With Vietnamese wheat imports projected to increase 40 percent in the next 10 years, USDA Foreign Agricultural Service (FAS) cooperator U.S. Wheat Associates (USW) is leveraging export market development funds to position U.S. wheat as the high quality, high value choice for milling and baking operations.
USW utilizes Market Access Program (MAP) and Foreign Market Development (FMD) funding, supplemented with checkoff dollars from state wheat commissions, to work directly with large volume millers and bakers in Vietnam to promote U.S. hard red spring (HRS) wheat and hard red winter (HRW) and develop better end-products with cake plants by using U.S. soft white (SW) wheat.

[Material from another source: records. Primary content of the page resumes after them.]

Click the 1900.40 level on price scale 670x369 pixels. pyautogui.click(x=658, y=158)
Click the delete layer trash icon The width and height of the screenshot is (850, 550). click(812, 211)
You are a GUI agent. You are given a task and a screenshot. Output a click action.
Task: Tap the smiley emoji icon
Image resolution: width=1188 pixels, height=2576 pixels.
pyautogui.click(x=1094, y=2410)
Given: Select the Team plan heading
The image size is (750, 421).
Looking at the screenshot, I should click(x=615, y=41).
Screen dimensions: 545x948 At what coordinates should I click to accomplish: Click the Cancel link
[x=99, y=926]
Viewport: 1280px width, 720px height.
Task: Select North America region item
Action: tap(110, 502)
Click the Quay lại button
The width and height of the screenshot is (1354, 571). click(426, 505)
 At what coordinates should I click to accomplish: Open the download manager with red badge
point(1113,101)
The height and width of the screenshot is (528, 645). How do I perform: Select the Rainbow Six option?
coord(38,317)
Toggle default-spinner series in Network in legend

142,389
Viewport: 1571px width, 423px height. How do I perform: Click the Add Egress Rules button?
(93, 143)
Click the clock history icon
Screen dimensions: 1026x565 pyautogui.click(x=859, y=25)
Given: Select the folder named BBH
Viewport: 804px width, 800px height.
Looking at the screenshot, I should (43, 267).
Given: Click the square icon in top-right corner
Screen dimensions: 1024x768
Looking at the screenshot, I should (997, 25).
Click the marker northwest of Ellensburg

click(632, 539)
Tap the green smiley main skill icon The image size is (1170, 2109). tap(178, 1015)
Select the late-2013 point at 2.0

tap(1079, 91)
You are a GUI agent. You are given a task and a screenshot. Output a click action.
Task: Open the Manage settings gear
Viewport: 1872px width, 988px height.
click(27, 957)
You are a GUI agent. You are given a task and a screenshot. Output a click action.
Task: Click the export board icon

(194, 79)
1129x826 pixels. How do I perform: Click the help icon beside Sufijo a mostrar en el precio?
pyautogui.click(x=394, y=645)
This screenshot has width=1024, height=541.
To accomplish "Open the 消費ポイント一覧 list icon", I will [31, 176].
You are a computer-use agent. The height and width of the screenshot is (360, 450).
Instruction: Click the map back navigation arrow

In June 2014, for example, USW conducted a Contracting for Value Workshop to help flour mill purchasing managers select the right classes and characteristics to extract the most benefit from U.S. wheat imports. Four mills in Vietnam now report using strategies presented in the workshop to help adjust contract specifications based on annual quality variations. One mill said USW’s trade servicing helped persuade them to include U.S. HRS in their long-term business plan and increased purchases of U.S. wheat from 9,600 MT in 2012 to 78,000 MT in 2014, a substantial increase in revenue. An additional procurement workshop in April 2014 convinced another mill to purchase 44,500 MT of U.S. wheat (25,000 MT U.S. HRS and 20,000 U.S. SW) even though the mill had typically purchased Canadian wheat at a lower price.
Also in 2014, USW continued encouraging cake plants to switch from Australian standard white (ASW) to U.S. SW to increase cake volume and extend product shelf life. After an educational seminar and in-plant consultations, seven cake plants in Vietnam now use 100 percent U.S. SW in their production of extended shelf life cakes.
As a result, Vietnam imported 243,000 MT of U.S. wheat in 2014/15. That is well above the 140,000 MT imported in 2013/14. Overall, for the past five marketing years, U.S. wheat sales have exceeded 100,000 MT per year, up from the previous decade average of 32,000 MT per year. That return comes from a much smaller investment in MAP and FMD funds over the past few years and a similar level of support from state wheat commissions.
USW’s long-term market development strategy in Vietnam is establishing a clear preference for U.S. HRS and SW wheat —all at a time when USDA predicts Vietnam’s wheat import demand to continue growing. The benefits will continue to return significant value to farmers and related industries in Washington, Oregon, Idaho, Montana, North Dakota and Minnesota.